LDPC Serial Scheduling. LDPC is decoded by running an iterative belief-propagation algorithm over the factor graph of the code. In the traditional message passing schedule, in each iteration all the variable nodes, and subsequently all the factor nodes, pass new messages to their neighbors. We showed that serial scheduling, in which messages are generated using the latest available information, significantly improves the convergence speed in terms of number of iterations. It was observed experimentally in several studies that the serial schedule converges in exactly half the number of iterations compared to the standard parallel schedule. We provided a theoretical motivation for this observation by proving it for single-path graphs. Joint work with Haggai Kfir, Eran Sharon and Simon Litsyn.

Serial schedules for belief-propagation: analysis of convergence time. IEEE Trans. on Information Theory, 2008.
Efficient serial message-passing schedules for LDPC decoding. IEEE Trans. on Information Theory, 2007.
An efficient message-passing schedule for LDPC decoding. Proc. Electrical and Electronic Engineers in Israel, 2004.


Neighbourhood Components Analysis (NCA) is a method for learning a Mahalnobis distance measure for k-nearest neighbours (kNN). In particular, it finds a distance metric that maximises the leave one out error on the training set for a stochastic variant of kNN. NCA can also learn a low-dimensional linear embedding of labelled data for data visualisation and for improved kNN classification speed. Unlike other methods, this classification model is non-parametric without any assumption on the shape of the class distributions or the boundaries between them. Joint work with Sam Roweis, Geoffrey Hinton  and Ruslan Salakhutdinov.

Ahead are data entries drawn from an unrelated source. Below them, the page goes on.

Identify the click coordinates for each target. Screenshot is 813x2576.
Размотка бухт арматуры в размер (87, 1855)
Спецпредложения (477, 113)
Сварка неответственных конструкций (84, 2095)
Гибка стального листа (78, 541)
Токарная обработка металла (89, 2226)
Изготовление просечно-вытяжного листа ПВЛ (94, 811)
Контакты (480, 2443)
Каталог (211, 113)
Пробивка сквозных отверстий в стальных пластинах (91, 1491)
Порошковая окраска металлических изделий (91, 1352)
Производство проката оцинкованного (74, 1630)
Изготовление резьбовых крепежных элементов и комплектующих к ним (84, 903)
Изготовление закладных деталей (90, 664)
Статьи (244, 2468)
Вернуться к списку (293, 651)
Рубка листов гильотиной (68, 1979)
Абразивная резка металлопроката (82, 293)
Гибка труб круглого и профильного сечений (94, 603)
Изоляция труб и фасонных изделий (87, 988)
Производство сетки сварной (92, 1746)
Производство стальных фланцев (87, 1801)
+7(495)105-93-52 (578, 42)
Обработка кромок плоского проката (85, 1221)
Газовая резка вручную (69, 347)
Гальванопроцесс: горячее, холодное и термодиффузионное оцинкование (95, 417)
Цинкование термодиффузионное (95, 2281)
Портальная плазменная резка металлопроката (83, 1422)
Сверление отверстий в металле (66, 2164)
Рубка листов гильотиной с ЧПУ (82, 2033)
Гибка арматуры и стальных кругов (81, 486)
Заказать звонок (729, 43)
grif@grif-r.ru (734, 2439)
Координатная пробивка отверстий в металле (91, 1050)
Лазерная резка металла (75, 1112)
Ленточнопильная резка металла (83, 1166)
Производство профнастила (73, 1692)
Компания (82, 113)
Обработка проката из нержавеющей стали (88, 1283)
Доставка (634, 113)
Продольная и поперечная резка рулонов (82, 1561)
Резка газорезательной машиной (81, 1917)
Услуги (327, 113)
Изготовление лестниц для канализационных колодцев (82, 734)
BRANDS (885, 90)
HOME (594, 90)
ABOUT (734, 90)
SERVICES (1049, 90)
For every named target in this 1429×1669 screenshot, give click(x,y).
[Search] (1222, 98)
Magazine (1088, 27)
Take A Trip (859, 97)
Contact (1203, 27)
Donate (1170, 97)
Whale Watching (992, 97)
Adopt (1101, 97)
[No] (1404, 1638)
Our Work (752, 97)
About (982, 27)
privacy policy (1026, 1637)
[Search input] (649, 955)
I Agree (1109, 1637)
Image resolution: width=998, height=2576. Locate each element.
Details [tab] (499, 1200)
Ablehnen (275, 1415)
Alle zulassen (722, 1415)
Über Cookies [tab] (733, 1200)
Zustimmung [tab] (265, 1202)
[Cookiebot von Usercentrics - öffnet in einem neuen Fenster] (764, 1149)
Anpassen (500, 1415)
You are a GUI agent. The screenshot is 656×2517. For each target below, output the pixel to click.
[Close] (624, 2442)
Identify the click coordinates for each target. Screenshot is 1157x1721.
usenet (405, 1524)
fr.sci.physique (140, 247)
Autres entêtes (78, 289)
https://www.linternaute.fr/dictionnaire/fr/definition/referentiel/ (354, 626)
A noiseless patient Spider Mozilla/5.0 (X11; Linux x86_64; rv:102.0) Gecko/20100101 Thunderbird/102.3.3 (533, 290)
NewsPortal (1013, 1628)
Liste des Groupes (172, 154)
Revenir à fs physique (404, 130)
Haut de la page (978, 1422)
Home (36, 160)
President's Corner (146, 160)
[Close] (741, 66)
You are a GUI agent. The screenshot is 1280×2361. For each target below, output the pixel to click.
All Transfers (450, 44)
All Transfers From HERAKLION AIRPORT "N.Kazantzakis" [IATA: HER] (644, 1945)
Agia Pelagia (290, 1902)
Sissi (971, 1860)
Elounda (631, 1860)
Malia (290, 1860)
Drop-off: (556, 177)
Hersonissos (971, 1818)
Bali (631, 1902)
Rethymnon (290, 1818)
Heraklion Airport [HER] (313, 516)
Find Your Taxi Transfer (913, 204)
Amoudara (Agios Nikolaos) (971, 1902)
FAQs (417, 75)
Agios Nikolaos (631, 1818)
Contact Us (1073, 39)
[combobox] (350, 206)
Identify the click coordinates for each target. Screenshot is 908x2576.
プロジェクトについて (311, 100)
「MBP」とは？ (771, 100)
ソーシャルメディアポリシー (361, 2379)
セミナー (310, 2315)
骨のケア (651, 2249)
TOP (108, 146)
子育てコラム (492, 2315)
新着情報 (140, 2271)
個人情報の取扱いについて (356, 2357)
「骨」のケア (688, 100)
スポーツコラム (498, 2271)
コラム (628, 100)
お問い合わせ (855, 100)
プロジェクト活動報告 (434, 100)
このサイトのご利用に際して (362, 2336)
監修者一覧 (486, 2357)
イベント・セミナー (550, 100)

 Neighbourhood Component Analysis. NIPS 2004. matlab code C code


Mixture of Gaussians, Distance and Simplification. The Mixture of Gaussians (MoG) is one of the simplest graphical models. It is a flexible and powerful parametric framework for unsupervised data grouping. We suggested several approaches for computing a meaningful distances between two MoGs and for MoG model simplification. The Unscented Transform is traditionally used for generalized Kalman filter in non-linear dynamical systems. We proposed the usage of the Unscented Transform for computing the KL divergence between two MoGs and for model simplification.

Simplifying mixture models using the unscented transform. IEEE PAMI, 2008.
A distance measure between GMMs based on the unscented transform and its
application to speaker recognition.
 Eurospeech, 2005.
Hierarchical clustering of a mixture model. NIPS, 2004.
An efficient similarity measure based on approximations of KL-divergence between two Gaussian mixtures. ICCV, 2003.